= Exercise requirements =
An accurate, complete copy of the records below is required.

= Source data =
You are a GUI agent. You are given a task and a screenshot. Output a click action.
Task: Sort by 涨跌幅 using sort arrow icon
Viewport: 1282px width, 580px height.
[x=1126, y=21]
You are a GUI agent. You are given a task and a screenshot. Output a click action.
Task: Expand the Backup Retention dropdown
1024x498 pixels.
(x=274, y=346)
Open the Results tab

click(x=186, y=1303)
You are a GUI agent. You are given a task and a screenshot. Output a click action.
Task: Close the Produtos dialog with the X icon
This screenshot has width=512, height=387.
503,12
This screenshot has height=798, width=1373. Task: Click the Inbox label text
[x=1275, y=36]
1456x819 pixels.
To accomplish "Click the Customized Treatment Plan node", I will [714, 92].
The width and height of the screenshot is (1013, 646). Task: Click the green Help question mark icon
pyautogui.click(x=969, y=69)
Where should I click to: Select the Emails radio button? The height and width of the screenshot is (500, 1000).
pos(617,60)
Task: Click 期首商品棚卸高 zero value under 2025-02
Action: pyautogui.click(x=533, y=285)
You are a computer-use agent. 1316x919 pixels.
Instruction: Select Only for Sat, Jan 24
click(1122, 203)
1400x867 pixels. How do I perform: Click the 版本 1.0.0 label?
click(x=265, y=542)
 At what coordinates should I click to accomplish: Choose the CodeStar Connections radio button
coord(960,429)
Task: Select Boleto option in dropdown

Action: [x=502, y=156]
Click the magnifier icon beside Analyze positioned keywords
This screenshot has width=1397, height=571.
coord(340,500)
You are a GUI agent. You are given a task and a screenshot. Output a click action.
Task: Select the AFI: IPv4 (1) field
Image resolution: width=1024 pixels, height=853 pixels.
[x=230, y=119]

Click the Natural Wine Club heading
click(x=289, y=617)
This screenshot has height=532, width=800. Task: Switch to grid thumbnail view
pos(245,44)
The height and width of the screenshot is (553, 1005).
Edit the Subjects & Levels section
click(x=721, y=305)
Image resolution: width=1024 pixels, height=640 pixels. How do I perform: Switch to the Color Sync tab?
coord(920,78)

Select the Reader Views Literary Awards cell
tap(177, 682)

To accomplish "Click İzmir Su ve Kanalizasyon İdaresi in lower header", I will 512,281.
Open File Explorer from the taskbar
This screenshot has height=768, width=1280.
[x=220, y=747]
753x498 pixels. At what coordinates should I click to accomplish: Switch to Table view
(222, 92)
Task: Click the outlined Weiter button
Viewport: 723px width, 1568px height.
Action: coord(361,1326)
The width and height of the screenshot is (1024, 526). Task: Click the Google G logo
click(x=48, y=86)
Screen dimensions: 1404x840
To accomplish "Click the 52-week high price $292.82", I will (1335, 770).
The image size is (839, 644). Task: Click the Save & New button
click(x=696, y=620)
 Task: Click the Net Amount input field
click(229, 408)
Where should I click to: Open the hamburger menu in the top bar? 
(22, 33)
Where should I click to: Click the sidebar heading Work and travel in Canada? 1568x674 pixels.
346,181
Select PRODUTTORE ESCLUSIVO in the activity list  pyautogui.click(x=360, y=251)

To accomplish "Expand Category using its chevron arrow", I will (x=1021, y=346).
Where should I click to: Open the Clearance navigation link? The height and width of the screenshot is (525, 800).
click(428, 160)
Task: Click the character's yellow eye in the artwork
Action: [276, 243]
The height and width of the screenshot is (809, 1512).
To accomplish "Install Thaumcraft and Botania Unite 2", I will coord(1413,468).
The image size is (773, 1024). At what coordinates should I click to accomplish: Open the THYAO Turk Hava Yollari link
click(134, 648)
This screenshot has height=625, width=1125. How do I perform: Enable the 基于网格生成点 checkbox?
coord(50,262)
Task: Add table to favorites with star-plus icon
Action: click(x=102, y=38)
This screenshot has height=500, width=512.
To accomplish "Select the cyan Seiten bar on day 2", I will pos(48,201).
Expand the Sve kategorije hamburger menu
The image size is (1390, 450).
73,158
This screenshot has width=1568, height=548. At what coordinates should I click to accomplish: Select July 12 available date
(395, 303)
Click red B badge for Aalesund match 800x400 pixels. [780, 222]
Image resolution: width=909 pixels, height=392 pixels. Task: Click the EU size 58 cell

= Finished exercise =
You are a GUI agent. You are given a task and a screenshot. Output a click action.
Task: Sort by 涨跌幅 using sort arrow icon
Viewport: 1282px width, 580px height.
[x=1126, y=21]
You are a GUI agent. You are given a task and a screenshot. Output a click action.
Task: Expand the Backup Retention dropdown
1024x498 pixels.
(x=274, y=346)
Open the Results tab

click(x=186, y=1303)
You are a GUI agent. You are given a task and a screenshot. Output a click action.
Task: Close the Produtos dialog with the X icon
This screenshot has width=512, height=387.
503,12
This screenshot has height=798, width=1373. Task: Click the Inbox label text
[x=1275, y=36]
1456x819 pixels.
To accomplish "Click the Customized Treatment Plan node", I will [714, 92].
The width and height of the screenshot is (1013, 646). Task: Click the green Help question mark icon
pyautogui.click(x=969, y=69)
Where should I click to: Select the Emails radio button? The height and width of the screenshot is (500, 1000).
pos(617,60)
Task: Click 期首商品棚卸高 zero value under 2025-02
Action: pyautogui.click(x=533, y=285)
You are a computer-use agent. 1316x919 pixels.
Instruction: Select Only for Sat, Jan 24
click(1122, 203)
1400x867 pixels. How do I perform: Click the 版本 1.0.0 label?
click(x=265, y=542)
 At what coordinates should I click to accomplish: Choose the CodeStar Connections radio button
coord(960,429)
Task: Select Boleto option in dropdown

Action: [x=502, y=156]
Click the magnifier icon beside Analyze positioned keywords
This screenshot has width=1397, height=571.
coord(340,500)
You are a GUI agent. You are given a task and a screenshot. Output a click action.
Task: Select the AFI: IPv4 (1) field
Image resolution: width=1024 pixels, height=853 pixels.
[x=230, y=119]

Click the Natural Wine Club heading
click(x=289, y=617)
This screenshot has height=532, width=800. Task: Switch to grid thumbnail view
pos(245,44)
The height and width of the screenshot is (553, 1005).
Edit the Subjects & Levels section
click(x=721, y=305)
Image resolution: width=1024 pixels, height=640 pixels. How do I perform: Switch to the Color Sync tab?
coord(920,78)

Select the Reader Views Literary Awards cell
tap(177, 682)

To accomplish "Click İzmir Su ve Kanalizasyon İdaresi in lower header", I will 512,281.
Open File Explorer from the taskbar
This screenshot has height=768, width=1280.
[x=220, y=747]
753x498 pixels. At what coordinates should I click to accomplish: Switch to Table view
(222, 92)
Task: Click the outlined Weiter button
Viewport: 723px width, 1568px height.
Action: coord(361,1326)
The width and height of the screenshot is (1024, 526). Task: Click the Google G logo
click(x=48, y=86)
Screen dimensions: 1404x840
To accomplish "Click the 52-week high price $292.82", I will (1335, 770).
The image size is (839, 644). Task: Click the Save & New button
click(x=696, y=620)
 Task: Click the Net Amount input field
click(229, 408)
Where should I click to: Open the hamburger menu in the top bar? 
(22, 33)
Where should I click to: Click the sidebar heading Work and travel in Canada? 1568x674 pixels.
346,181
Select PRODUTTORE ESCLUSIVO in the activity list  pyautogui.click(x=360, y=251)

To accomplish "Expand Category using its chevron arrow", I will (x=1021, y=346).
Where should I click to: Open the Clearance navigation link? The height and width of the screenshot is (525, 800).
click(428, 160)
Task: Click the character's yellow eye in the artwork
Action: [276, 243]
The height and width of the screenshot is (809, 1512).
To accomplish "Install Thaumcraft and Botania Unite 2", I will coord(1413,468).
The image size is (773, 1024). At what coordinates should I click to accomplish: Open the THYAO Turk Hava Yollari link
click(134, 648)
This screenshot has height=625, width=1125. How do I perform: Enable the 基于网格生成点 checkbox?
coord(50,262)
Task: Add table to favorites with star-plus icon
Action: click(x=102, y=38)
This screenshot has height=500, width=512.
To accomplish "Select the cyan Seiten bar on day 2", I will pos(48,201).
Expand the Sve kategorije hamburger menu
The image size is (1390, 450).
73,158
This screenshot has width=1568, height=548. At what coordinates should I click to accomplish: Select July 12 available date
(395, 303)
Click red B badge for Aalesund match 800x400 pixels. [780, 222]
Image resolution: width=909 pixels, height=392 pixels. Task: Click the EU size 58 cell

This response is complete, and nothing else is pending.